Dataset records:
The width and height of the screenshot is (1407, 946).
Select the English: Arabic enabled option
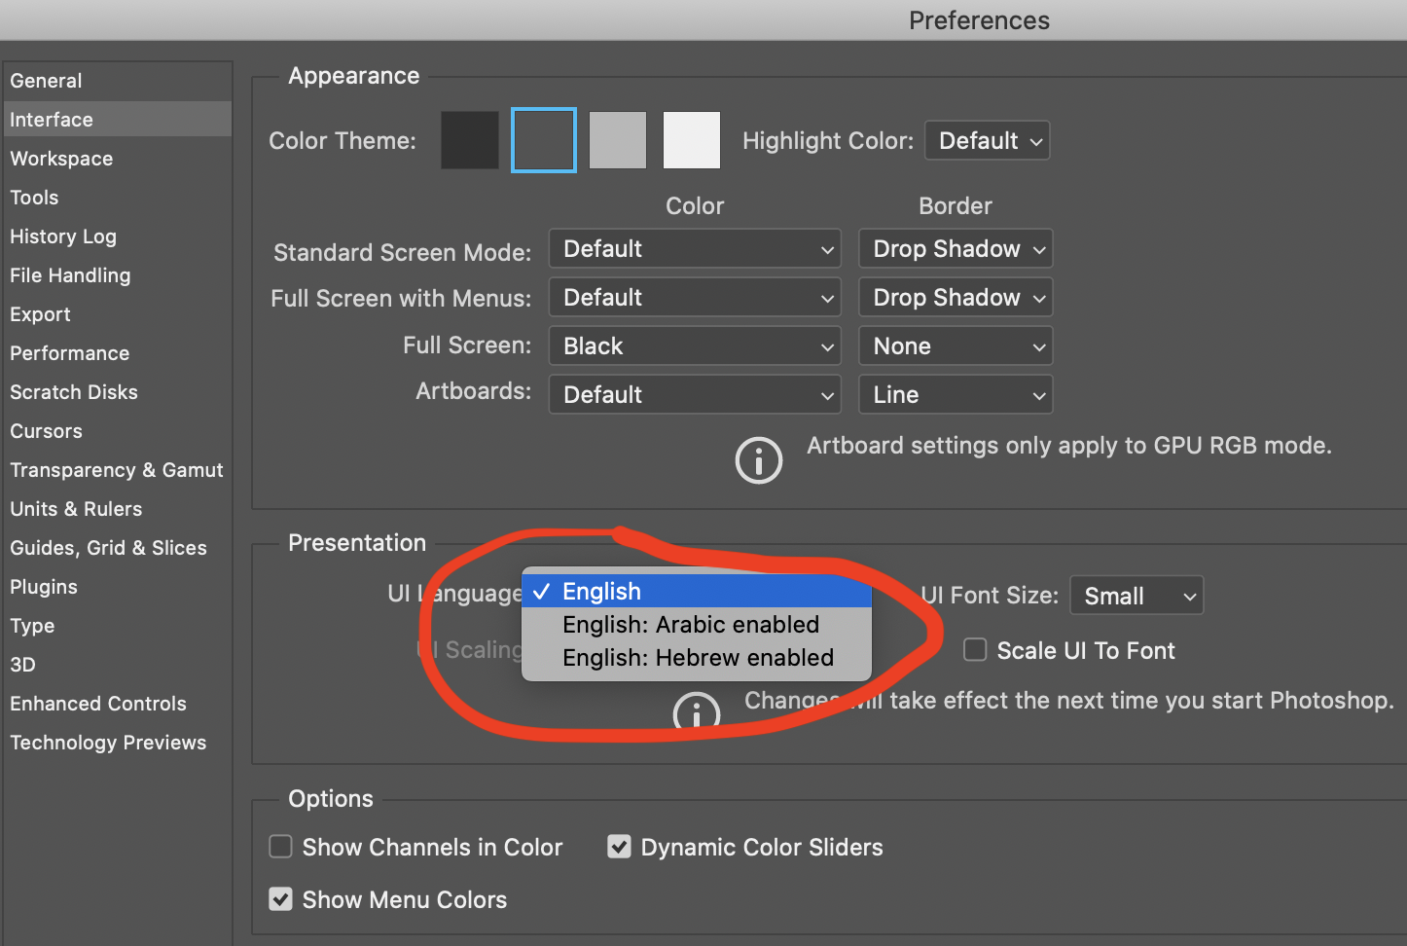click(x=691, y=624)
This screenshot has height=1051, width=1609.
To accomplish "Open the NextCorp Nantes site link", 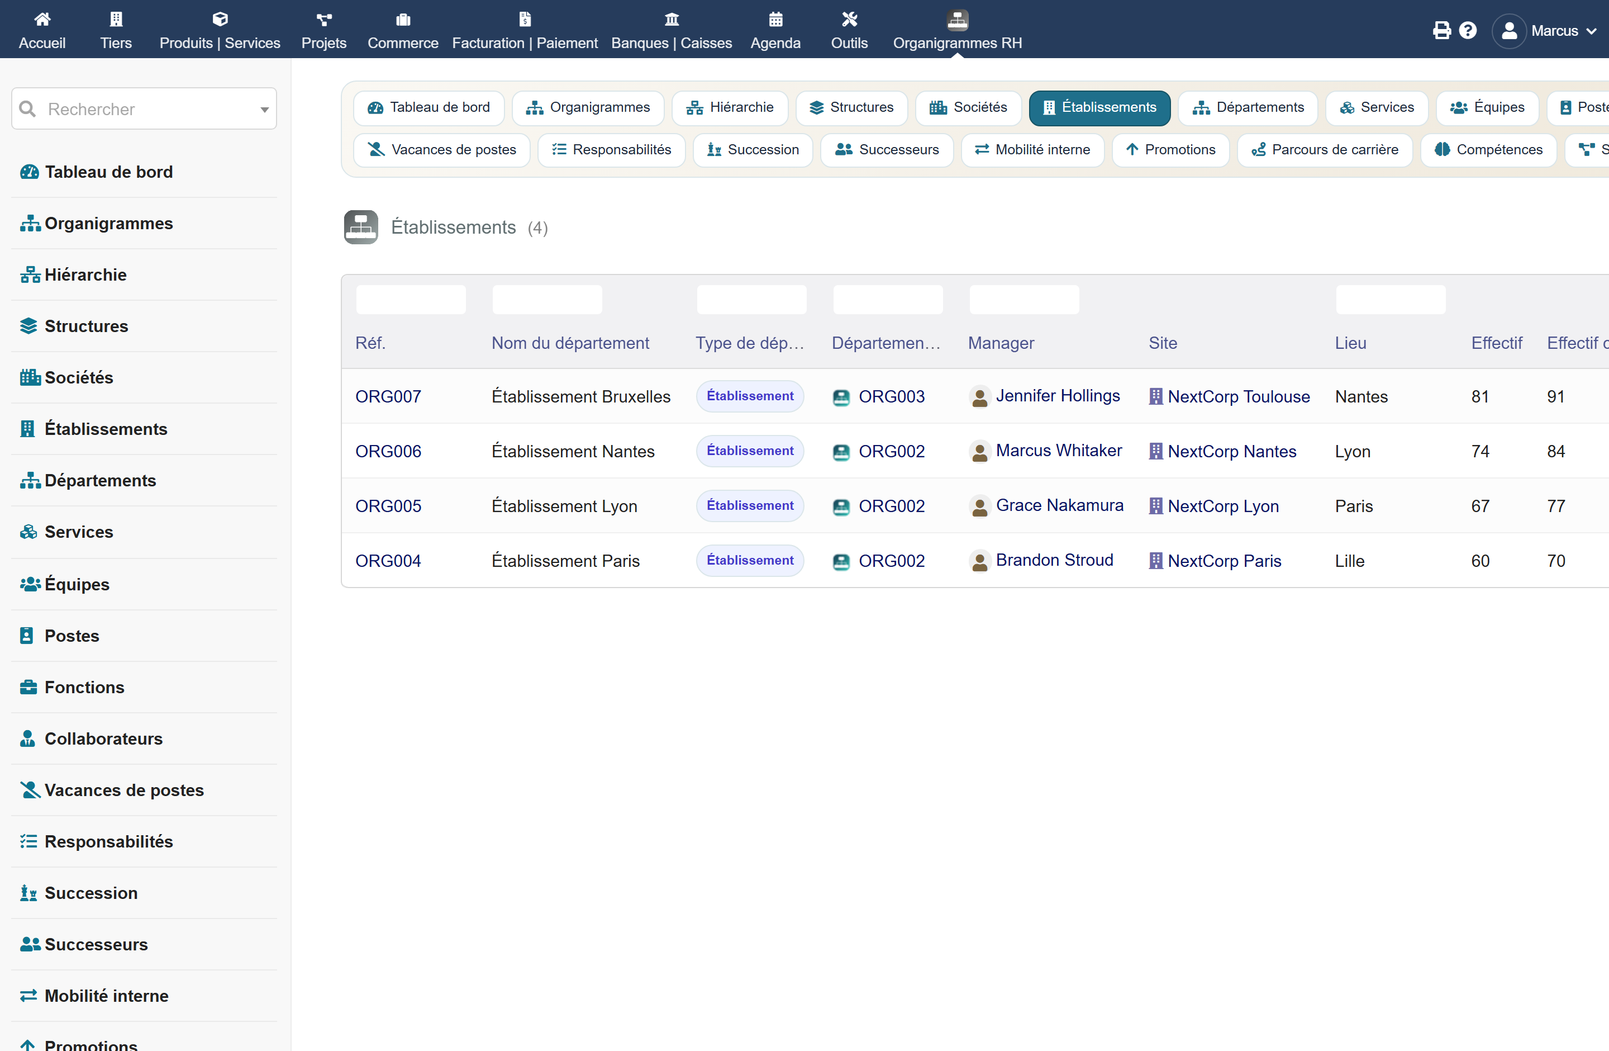I will [1231, 451].
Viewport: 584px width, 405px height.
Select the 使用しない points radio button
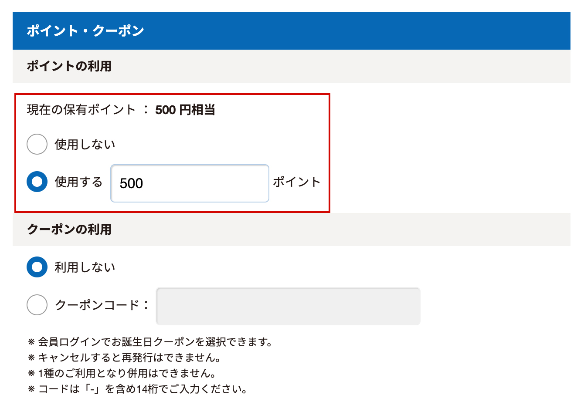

[Assignment]
Extract all lines from the data in which "height" is found.

[Response to this exercise]
The width and height of the screenshot is (1407, 946).
This screenshot has height=1051, width=1609.
Viewport: 584px width, 405px height.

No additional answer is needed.